Ambleside has no plan for the sewer for the 52 units.  Previously the developer was going to build an elevated sewer requiring retaining walls of about 6 feet on one side and 8 feet on the other side in which the sewer pipe would be dropped in.  This construction requires the destruction of a 1,000 foot tree canopy that would impinge upon a registered wetland and another fish-bearing creek. In addition, this would cause flooding and erosion on adjacent private properties. Another purported plan was to bury this sewer underground, which would result in similar ruination.

The wetland and the fish bearing creeks are integral to the watershed. The Silver Lake Creek runs from Silver Lake through a wetland, into Ruggs Lake all the way down to Lake Washington and then into the Salish Sea. Ruggs Lake has already been deemed to be Category 5 because of overdevelopment.  

Recently PDS, after a little effort, finally recognized Walsh Creek as Category 4 fish-bearing. This creek runs North-South through the wetland and intersects the Silver Lake Creek.  The code recognizes these waters as critical areas that require special protection. Here, it is clear that we have an aggregate critical area given the two streams, the wetland, and the adjoining lakes on either side.  All of us have a duty to protect these critical areas and give extra special consideration to aggregate critical areas.  Although these areas are on private land, these waters and urban forest belong to the people of the State of Washington and must be treated as such. Our state government has concurrent duty with the county regardless of lack of enforcement to protect these areas from encroachment. Buffers must be acknowledged and expanded to once and for all preserve these areas.

Science tells us that misadventures such as Ambleside will cause the deforestation and ruination of the waterways resulting in higher temperatures and the additional adverse consequences and disruption that goes with it.  Climate change is real and human activity, such as destroying our urban forests and natural flora/fauna, wetlands, streams, and waterways contributes to it.  Let’s try a New Path and agree on the following:

1.       It is time for a moratorium on SEPA proposals involving critical areas with special attention to those with aggregate critical areas.
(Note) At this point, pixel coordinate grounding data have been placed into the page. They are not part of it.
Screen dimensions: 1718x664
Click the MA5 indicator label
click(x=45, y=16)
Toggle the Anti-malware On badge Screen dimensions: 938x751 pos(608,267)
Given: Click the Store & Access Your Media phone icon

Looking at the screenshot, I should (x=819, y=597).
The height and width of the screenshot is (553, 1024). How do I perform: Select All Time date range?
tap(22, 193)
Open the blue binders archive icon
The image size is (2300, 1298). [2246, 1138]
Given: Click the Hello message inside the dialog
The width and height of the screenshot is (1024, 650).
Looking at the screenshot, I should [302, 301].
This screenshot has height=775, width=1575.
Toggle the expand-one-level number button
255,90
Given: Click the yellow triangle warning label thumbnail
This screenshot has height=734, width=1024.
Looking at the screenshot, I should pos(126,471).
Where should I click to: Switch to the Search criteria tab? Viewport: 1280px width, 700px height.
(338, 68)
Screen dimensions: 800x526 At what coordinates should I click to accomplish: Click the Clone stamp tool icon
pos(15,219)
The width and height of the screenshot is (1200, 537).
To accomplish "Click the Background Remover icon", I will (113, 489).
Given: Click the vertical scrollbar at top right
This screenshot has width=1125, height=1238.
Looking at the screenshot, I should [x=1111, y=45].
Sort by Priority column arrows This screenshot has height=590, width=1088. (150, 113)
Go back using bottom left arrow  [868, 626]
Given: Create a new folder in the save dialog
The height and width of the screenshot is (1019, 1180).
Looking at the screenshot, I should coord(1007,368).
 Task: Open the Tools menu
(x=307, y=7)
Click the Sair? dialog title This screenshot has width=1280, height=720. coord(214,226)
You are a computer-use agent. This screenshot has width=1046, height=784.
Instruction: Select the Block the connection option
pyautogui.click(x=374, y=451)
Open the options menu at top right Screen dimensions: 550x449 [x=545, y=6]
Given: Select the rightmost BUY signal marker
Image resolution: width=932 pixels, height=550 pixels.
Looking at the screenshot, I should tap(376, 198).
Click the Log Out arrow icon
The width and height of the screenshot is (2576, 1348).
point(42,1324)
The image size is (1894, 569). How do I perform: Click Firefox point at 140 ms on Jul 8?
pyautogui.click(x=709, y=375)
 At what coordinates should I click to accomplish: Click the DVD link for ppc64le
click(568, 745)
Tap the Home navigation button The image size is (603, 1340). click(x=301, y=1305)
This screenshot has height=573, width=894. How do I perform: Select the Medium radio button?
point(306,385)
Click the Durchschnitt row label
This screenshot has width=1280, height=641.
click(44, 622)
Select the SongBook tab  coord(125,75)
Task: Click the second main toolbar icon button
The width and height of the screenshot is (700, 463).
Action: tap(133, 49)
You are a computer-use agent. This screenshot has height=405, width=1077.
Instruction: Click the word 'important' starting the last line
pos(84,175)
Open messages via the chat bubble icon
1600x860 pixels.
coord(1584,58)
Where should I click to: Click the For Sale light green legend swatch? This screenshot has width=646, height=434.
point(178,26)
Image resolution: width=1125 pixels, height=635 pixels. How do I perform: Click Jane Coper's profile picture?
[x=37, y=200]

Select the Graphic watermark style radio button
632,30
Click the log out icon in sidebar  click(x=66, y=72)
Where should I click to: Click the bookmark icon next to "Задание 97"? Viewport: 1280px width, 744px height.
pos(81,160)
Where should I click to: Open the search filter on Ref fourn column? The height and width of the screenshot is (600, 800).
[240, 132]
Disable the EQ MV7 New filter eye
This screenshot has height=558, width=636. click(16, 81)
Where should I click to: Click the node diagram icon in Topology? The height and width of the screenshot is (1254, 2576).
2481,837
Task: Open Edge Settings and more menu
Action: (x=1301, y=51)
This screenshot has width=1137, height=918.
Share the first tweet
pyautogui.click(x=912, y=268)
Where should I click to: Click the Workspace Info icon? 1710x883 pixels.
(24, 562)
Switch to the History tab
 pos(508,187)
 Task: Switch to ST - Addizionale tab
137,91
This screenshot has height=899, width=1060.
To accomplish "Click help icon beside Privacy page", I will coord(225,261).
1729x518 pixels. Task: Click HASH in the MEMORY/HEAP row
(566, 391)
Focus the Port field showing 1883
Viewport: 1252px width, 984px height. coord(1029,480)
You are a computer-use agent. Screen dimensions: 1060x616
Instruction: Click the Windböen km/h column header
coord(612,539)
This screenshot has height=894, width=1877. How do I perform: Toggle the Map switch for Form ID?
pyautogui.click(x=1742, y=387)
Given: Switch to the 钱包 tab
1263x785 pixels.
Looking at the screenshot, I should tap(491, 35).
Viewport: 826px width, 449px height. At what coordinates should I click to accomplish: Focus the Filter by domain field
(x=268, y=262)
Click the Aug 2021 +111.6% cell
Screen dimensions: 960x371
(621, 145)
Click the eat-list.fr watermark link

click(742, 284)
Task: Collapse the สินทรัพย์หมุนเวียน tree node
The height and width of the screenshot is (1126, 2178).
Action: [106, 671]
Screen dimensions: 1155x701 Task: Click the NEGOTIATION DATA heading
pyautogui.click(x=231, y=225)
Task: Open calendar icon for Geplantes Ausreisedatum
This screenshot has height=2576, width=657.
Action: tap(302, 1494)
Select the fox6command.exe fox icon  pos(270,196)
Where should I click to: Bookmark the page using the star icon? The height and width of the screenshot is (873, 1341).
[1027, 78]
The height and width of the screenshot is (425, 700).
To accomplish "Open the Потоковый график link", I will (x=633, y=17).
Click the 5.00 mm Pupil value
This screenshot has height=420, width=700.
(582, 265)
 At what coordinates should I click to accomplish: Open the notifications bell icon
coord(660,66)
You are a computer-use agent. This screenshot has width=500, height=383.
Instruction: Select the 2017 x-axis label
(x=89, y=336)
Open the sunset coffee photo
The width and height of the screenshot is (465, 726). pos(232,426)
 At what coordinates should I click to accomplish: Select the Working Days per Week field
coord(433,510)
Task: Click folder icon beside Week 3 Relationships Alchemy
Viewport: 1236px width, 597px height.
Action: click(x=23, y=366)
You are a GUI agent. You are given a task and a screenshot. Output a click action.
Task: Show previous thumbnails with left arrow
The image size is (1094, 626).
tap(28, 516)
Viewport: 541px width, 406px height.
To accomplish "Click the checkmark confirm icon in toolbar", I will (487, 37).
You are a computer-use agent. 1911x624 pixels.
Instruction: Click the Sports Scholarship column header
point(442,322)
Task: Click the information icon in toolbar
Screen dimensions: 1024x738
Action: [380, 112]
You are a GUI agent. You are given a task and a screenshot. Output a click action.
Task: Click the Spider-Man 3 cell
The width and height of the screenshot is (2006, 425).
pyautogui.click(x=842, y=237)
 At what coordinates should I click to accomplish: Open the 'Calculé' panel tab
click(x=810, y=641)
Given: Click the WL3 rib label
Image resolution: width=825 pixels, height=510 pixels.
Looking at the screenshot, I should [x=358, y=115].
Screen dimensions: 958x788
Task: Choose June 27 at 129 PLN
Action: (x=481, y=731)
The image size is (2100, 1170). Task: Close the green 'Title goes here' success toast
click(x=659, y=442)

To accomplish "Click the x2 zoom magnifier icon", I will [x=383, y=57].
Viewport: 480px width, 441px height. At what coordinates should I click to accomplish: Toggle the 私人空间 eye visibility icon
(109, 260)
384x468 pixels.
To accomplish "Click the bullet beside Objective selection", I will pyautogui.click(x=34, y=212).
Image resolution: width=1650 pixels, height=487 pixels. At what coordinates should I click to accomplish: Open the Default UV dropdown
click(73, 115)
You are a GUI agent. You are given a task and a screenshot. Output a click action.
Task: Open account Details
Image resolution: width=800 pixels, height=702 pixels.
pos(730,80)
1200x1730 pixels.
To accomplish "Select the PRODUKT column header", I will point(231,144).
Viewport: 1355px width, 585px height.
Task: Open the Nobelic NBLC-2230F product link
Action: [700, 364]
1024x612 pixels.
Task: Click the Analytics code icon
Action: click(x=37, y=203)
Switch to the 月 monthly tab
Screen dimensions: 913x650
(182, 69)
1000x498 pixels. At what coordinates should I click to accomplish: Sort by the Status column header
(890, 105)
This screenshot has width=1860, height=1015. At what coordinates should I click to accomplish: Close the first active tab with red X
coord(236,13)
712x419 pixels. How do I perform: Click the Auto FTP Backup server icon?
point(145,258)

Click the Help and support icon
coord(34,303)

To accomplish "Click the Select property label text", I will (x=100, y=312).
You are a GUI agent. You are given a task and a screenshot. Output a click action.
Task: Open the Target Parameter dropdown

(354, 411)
2.       There needs to be a review and a reset of code provisions dealing with critical areas and buffer zones that match the purpose and spirit of the State Environmental and Protection Act and good sense.

3.       A code provision to include a Bill of Rights for the Environment.

4.       Instant online access to all PDS files similar to SeattleInProgress.com and Odyssey, etc.

5.       A redraft of the code provision to extend the appeal time of a PDS decision to at least 30 days and the abolition of the $1,500.00 fee to appeal a PDS decision.

6.       A code provision putting the citizen on equal footing with the developer with PDS.

7.       A code provision prohibiting direct funding of PDS by developers.

Will you stand with us to save our watershed?  If so, please sign.